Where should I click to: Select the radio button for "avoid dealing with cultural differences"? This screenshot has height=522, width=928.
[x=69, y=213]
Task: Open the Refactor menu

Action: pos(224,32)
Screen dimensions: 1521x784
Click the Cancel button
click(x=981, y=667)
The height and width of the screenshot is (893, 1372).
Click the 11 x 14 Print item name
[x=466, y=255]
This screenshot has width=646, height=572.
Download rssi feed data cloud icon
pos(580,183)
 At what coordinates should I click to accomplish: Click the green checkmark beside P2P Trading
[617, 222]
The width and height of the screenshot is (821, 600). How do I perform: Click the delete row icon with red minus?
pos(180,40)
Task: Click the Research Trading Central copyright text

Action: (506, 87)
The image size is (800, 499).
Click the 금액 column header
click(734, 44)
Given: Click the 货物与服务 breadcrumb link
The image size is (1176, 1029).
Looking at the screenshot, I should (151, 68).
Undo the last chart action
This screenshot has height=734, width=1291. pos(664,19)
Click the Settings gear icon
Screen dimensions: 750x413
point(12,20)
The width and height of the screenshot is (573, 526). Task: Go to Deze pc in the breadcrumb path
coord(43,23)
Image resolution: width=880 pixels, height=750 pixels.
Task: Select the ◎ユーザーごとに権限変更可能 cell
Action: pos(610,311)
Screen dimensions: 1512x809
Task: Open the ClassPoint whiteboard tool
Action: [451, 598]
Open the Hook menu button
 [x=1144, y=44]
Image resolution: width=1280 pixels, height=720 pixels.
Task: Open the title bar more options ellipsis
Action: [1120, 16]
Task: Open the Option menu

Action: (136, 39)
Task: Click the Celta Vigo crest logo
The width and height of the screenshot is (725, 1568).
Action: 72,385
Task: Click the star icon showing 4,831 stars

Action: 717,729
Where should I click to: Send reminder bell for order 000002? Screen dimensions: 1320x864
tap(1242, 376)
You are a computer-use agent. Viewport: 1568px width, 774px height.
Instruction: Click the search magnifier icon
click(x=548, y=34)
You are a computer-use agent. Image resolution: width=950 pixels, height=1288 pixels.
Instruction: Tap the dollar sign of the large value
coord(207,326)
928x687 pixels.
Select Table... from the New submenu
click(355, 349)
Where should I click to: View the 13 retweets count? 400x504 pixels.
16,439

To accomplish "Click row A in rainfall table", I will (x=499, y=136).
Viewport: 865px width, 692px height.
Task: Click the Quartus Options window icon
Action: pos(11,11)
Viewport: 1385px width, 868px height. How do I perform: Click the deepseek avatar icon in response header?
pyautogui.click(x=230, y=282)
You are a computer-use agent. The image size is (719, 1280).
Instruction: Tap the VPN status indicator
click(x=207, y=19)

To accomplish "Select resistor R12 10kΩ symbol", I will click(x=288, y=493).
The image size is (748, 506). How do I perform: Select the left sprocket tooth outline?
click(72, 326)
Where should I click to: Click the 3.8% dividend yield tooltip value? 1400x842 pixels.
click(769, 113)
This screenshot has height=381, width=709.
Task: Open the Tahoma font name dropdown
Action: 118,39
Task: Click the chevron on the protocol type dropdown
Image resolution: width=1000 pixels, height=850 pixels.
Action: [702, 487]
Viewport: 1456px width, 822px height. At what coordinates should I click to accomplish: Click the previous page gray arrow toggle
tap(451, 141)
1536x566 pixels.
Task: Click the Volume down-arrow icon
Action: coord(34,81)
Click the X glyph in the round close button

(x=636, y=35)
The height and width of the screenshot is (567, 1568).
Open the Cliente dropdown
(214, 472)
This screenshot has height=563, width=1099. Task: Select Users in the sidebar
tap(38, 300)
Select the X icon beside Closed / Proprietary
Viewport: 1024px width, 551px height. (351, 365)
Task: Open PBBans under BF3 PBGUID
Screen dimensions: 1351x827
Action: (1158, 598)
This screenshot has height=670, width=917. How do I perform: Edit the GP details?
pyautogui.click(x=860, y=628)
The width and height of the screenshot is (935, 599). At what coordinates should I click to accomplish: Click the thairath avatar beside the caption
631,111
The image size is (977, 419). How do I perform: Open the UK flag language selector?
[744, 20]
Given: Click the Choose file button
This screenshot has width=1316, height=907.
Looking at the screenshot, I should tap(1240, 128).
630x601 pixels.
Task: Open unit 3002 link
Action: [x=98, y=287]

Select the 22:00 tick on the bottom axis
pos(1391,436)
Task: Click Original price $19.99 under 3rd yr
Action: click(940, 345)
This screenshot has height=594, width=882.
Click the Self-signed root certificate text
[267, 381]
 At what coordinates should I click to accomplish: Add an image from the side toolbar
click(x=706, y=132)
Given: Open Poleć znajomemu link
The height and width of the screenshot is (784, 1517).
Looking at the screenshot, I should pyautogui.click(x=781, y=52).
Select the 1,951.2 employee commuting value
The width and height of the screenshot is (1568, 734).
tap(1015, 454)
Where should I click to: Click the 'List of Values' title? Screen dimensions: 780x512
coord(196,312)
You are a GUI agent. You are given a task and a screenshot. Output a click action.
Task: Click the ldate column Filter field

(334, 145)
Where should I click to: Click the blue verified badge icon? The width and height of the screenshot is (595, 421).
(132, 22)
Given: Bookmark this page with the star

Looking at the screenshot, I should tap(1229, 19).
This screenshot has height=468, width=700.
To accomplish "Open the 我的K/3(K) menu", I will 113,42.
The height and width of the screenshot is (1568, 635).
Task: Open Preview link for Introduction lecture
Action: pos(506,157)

----------

Print exactly the lines from the one with "This screenshot has height=594, width=882." through the end of the data, inclusive.

Answer box
This screenshot has height=594, width=882.
Click the Self-signed root certificate text
[267, 381]
 At what coordinates should I click to accomplish: Add an image from the side toolbar
click(x=706, y=132)
Given: Open Poleć znajomemu link
The height and width of the screenshot is (784, 1517).
Looking at the screenshot, I should pyautogui.click(x=781, y=52).
Select the 1,951.2 employee commuting value
The width and height of the screenshot is (1568, 734).
tap(1015, 454)
Where should I click to: Click the 'List of Values' title? Screen dimensions: 780x512
coord(196,312)
You are a GUI agent. You are given a task and a screenshot. Output a click action.
Task: Click the ldate column Filter field

(334, 145)
Where should I click to: Click the blue verified badge icon? The width and height of the screenshot is (595, 421).
(132, 22)
Given: Bookmark this page with the star

Looking at the screenshot, I should tap(1229, 19).
This screenshot has height=468, width=700.
To accomplish "Open the 我的K/3(K) menu", I will 113,42.
The height and width of the screenshot is (1568, 635).
Task: Open Preview link for Introduction lecture
Action: pos(506,157)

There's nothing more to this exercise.